Stored items:
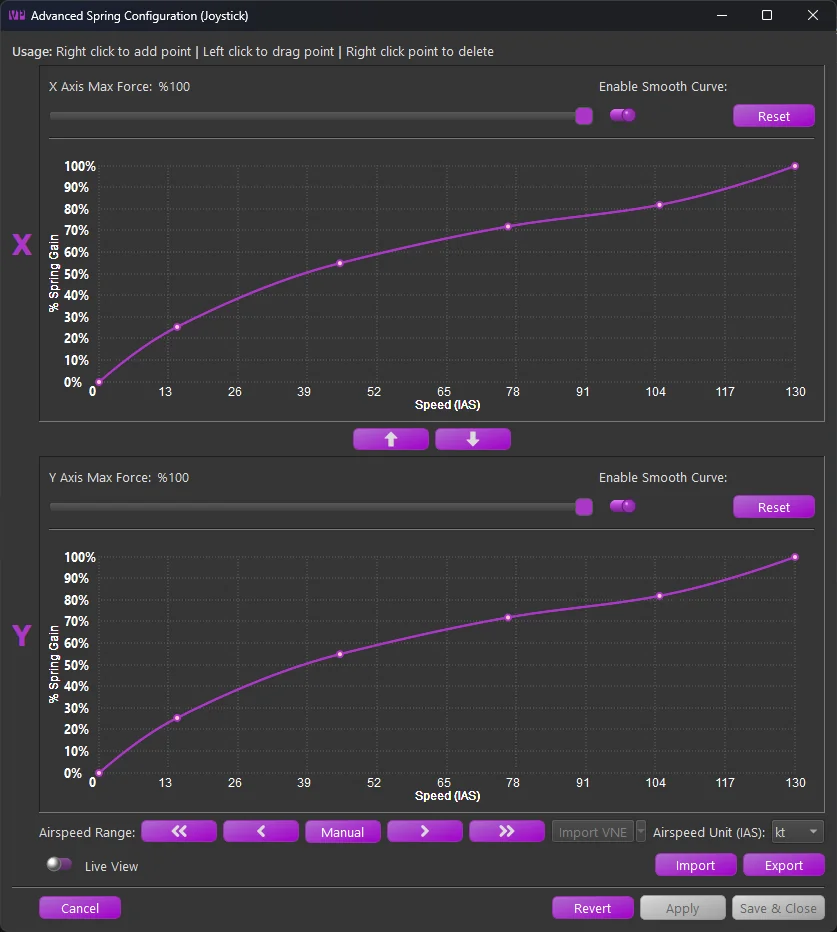Image resolution: width=837 pixels, height=932 pixels.
Task: Toggle Y axis Enable Smooth Curve switch
Action: pyautogui.click(x=622, y=506)
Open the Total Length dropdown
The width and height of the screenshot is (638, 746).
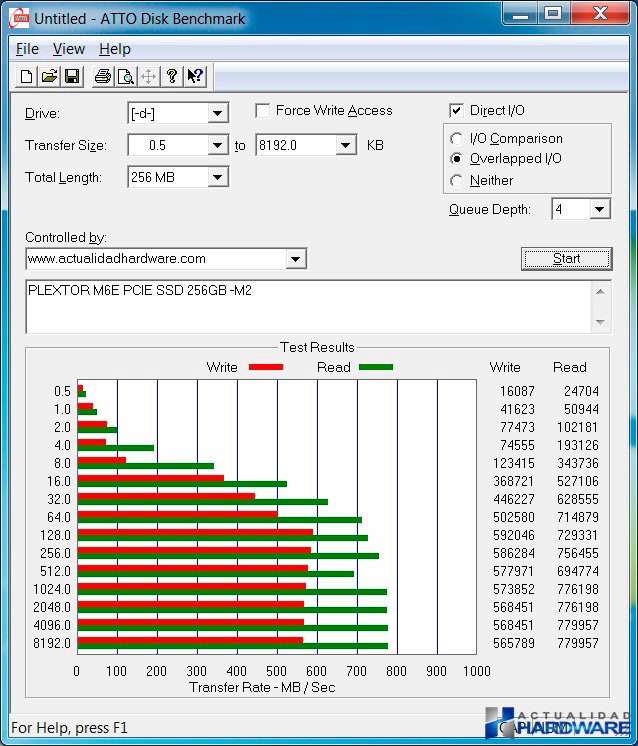click(217, 177)

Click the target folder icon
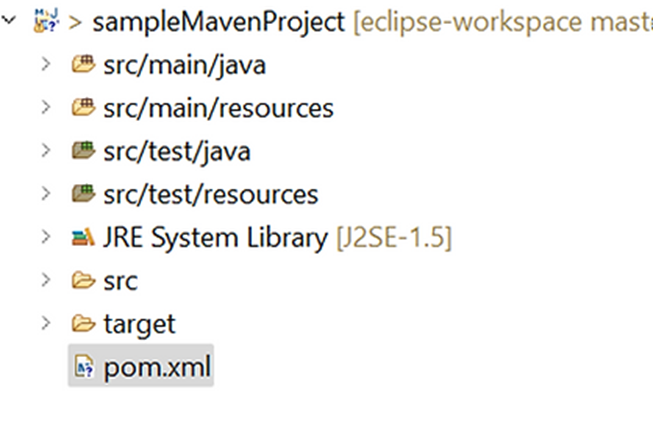[83, 323]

Assignment:
Pictures should be omitted. Please return exactly the lines from the line that holds "Open the Total Length dropdown" through the end of the records.

The answer:
Open the Total Length dropdown
The width and height of the screenshot is (638, 746).
click(217, 177)

Click the target folder icon
[83, 323]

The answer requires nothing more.